I checked my Facebook over coffee that morning and found numerous reminders from friends who are participating in the New York Art Book Fair at PS1, an event sponsored by Printed Matter that honors niche demographic of zine makers and artists. My cousin Roz in LA posted about the West Hollywood Book Fair which she coordinates. That event addresses a broader range of literary tastes, but is similarly notable for its sense of fae-to-face conversation and sales.

There was a small but significant literary storefront event in San Francisco; Nick Hoff and Matt Borruso, a writer/bookseller and an artist/bibliophile, respectively, opened a month-long pop-up shop/art installation in the Mission District Mina Dresden Gallery. Titled Scanners, after the 1981 David Cronenberg film, the project is essentially a curated bookstore, a subjective read and re-display of quirky selections sourced from flea markets and garage sales and displayed with an eye to snarky juxtaposition and cultural studies camp (a gay porn novel knowingly placed atop the Feminine Mystique being one obvious example), yet other sections earnestly included used copies of currently fashionable critical theory and architectural analysis. A table featured an array of books all with covers designed by Paul Rand, presenting the idea of packaging as one means of categorization. Everything here was filtered, given hip, intellectualized context.

2011-10-02-photo.JPG

The project exploits its temporary nature for the ephemeral inventory as well as the social possibilities -- novelty brings people in. The opening night was convivial and well attended by writers, artists, readers and collectors with a similar counterculture sensibility. Part art opening, part shopping spree, the event focused as much on the opportunity to handle, sniff, consider and acquire as it was about recognizing a collage of material and the act of book shopping as an art. I spotted books that are on my own shelves, editions that mark my membership in a particular generation and community of thought. It reveled in the physicality of the book as object -- a fellow teacher lamented to me that he doesn't see students with books anymore, all of their texts stored on their slim iPads. Young thinkers will no longer develop arm strength from lugging their homework assignments.
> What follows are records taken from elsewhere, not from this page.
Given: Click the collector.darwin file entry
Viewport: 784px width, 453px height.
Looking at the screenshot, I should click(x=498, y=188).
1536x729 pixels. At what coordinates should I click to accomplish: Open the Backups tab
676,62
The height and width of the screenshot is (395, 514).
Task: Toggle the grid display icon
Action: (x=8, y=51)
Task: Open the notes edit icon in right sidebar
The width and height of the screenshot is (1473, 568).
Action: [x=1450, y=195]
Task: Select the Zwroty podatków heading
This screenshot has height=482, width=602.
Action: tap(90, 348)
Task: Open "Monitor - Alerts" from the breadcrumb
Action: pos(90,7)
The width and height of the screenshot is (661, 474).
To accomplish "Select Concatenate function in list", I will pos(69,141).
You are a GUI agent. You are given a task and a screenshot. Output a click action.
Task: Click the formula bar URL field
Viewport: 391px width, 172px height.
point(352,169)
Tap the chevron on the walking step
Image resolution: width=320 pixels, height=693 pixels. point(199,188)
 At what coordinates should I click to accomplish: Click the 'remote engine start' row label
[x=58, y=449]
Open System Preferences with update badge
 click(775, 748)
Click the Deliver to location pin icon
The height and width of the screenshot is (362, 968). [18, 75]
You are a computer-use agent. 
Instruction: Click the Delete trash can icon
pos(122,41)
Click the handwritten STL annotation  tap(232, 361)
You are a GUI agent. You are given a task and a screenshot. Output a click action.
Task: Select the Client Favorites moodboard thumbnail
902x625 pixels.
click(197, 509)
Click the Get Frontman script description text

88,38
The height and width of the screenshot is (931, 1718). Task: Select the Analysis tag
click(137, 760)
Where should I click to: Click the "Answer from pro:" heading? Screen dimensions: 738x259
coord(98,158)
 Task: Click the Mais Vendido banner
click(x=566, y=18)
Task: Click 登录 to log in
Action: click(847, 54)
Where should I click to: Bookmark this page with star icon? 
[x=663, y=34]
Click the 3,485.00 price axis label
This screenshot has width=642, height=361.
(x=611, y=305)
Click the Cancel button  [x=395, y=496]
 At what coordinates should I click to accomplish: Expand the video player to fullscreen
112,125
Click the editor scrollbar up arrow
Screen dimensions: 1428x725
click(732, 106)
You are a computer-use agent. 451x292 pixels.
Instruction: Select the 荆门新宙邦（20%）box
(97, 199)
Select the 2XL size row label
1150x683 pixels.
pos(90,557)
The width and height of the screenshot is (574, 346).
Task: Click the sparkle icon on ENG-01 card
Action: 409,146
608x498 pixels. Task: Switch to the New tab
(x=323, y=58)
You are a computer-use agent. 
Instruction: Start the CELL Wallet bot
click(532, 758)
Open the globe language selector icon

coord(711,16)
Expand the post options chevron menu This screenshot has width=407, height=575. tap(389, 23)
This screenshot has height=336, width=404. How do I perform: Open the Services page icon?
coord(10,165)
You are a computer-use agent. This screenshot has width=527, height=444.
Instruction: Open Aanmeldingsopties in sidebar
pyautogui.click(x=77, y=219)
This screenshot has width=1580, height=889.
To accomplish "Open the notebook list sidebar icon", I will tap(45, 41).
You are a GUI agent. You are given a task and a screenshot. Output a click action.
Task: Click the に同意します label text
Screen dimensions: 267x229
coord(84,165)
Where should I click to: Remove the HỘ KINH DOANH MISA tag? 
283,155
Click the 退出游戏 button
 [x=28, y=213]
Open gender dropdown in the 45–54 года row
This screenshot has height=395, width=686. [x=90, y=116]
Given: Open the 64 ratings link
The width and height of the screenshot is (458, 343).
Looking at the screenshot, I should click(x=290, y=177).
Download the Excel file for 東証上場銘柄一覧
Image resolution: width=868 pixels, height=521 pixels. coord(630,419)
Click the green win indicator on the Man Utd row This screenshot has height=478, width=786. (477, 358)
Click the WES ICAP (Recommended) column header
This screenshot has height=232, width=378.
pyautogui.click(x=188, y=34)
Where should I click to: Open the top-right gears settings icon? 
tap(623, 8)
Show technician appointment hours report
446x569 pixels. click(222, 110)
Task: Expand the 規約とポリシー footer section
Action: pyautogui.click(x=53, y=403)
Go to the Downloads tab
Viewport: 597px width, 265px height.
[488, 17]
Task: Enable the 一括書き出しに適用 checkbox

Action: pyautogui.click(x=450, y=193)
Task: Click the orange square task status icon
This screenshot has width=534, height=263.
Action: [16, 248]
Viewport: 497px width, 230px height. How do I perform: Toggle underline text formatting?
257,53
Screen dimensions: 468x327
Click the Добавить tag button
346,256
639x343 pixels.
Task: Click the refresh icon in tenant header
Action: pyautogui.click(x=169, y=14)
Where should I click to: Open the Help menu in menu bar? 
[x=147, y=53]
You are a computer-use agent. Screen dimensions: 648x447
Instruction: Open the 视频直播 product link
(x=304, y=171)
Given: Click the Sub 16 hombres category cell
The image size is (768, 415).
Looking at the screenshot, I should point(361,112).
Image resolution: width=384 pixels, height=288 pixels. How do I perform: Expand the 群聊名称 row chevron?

Reformulating distribution systems are also part of the project's appeal. While it was essentially a high-concept privately-owned used bookstore, more than one person seemed to interpret it as non-profit venture, where patronage supports the arts. It also could be perceived as an appropriation-based artwork, with elements that are priced within reach -- I couldn't help but purchase, for eight bucks, a bizarre book of Hollywood photographs accompanied by an obscure poem by Bob Dylan (who knew?). Public discussions of bookselling, archives, appropriation, and the effect of reading on the human brain are scheduled in the Scanners space throughout the month. (The project was partly supported by a grant from the San Francisco Art Commission.)

2011-10-02-Scanners2.jpg

The model may not be groundbreaking, but what made this event so interesting was its sociability. As our intake of media becomes increasingly isolated -- downloaded rather than through interpersonal exchange -- there is equally a sense that we can create rituals that bring people together to share interests and ideas. Coincidentally, the same day Scanners opened, I'd had conversations with two art dealers who, unbeknownst to each other, are organizing curated film series to address similar shifts in the distribution of cinema. Either we're all in a quest to re-frame and preserve our connection to the arts or November is national film month.